El tiempo alcanza el peso de un abismo, con toda su etérea magnitud. Porque les juro que fue ayer cuando nació. En el antiguo Xeral, ese cubo gigante y desestructurado, hoy ya futura Ciudad de la Justicia, que fue anexando nuevas formas geométricas para dar servicio a los vecinos. Recuerdo, cómo no, que ese día había Champions: un intrascendente Real Madrid – CSKA de Moscú. En el fondo, una vía de escape en la que enterrar el pensamiento cada vez que los agobios de un padre primerizo trataban de aflorar.   

Las horas pasaron en el tiempo de un jadeo. Caro rompió aguas. Las primeras contracciones. La inquietante espera. La dilatación. La epidural como antesala de un parto ya cercano. La oxitocina. Y un paritorio verde agua, de esos que evocan otra época, en el que me adentré hipnotizado, sin saber todavía que todo cambiaba para siempre. 

La primera impresión fue una sacudida de realismo: un ‘mini yo’ que apenas lograba despuntar manos y pies entre el pedacito de tela que la protegía de este mundo. Por fortuna, con el tiempo han triunfado los genes de la madre, y aquella criatura diminuta, ensangrentada y llorosa, ha mejorado con creces al autor de este diario.  

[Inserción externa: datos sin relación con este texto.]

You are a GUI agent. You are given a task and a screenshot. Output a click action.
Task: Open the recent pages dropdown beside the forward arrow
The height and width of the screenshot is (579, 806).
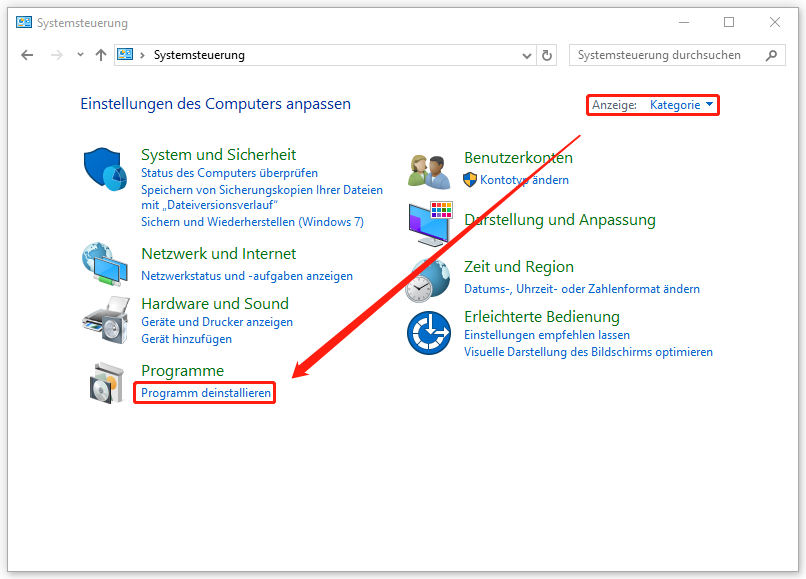(x=80, y=55)
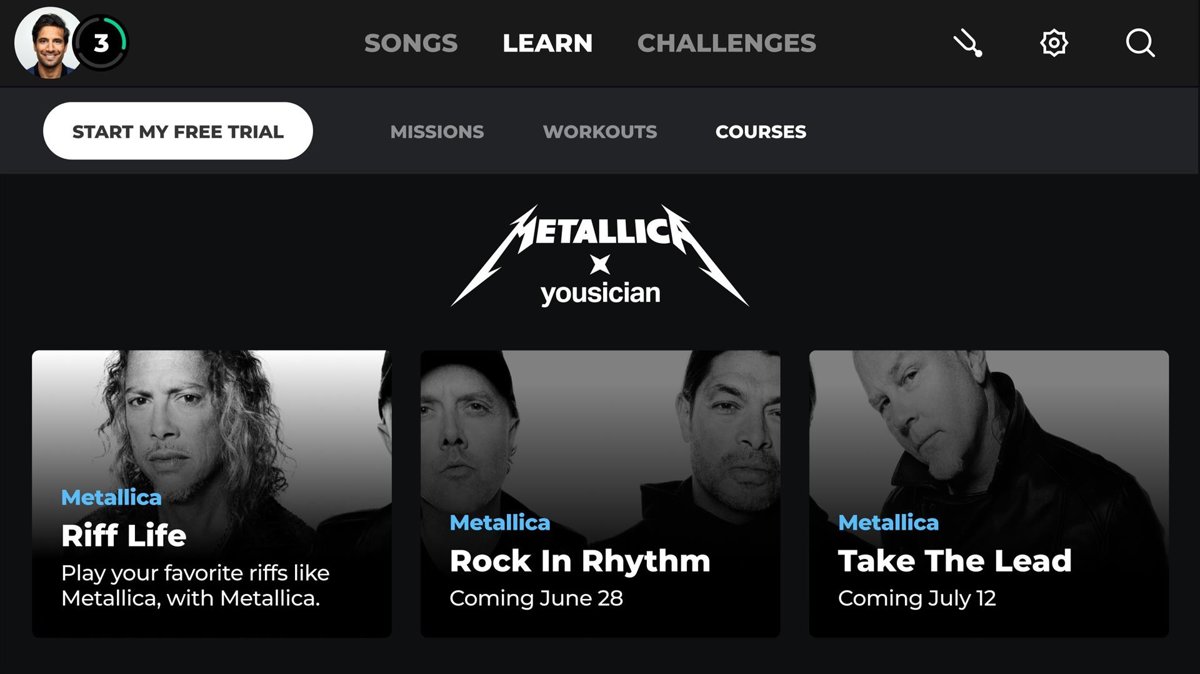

Pero insisto, les juro que fue ayer… Y hoy escribe mensajes medio ‘pubers’, igual de adorable, pero hecha ya mujer en un instante. Capaz de seguir las clases con un móvil, de cocinar, de prestar atención a tu lectura o de poner un lavaplatos sin que nadie se lo pida. Alguien que te recuerda que esta vida pasa tan rápido, que no vale la pena dejar de disfrutarla ni un segundo. Tampoco en tiempos del Covid.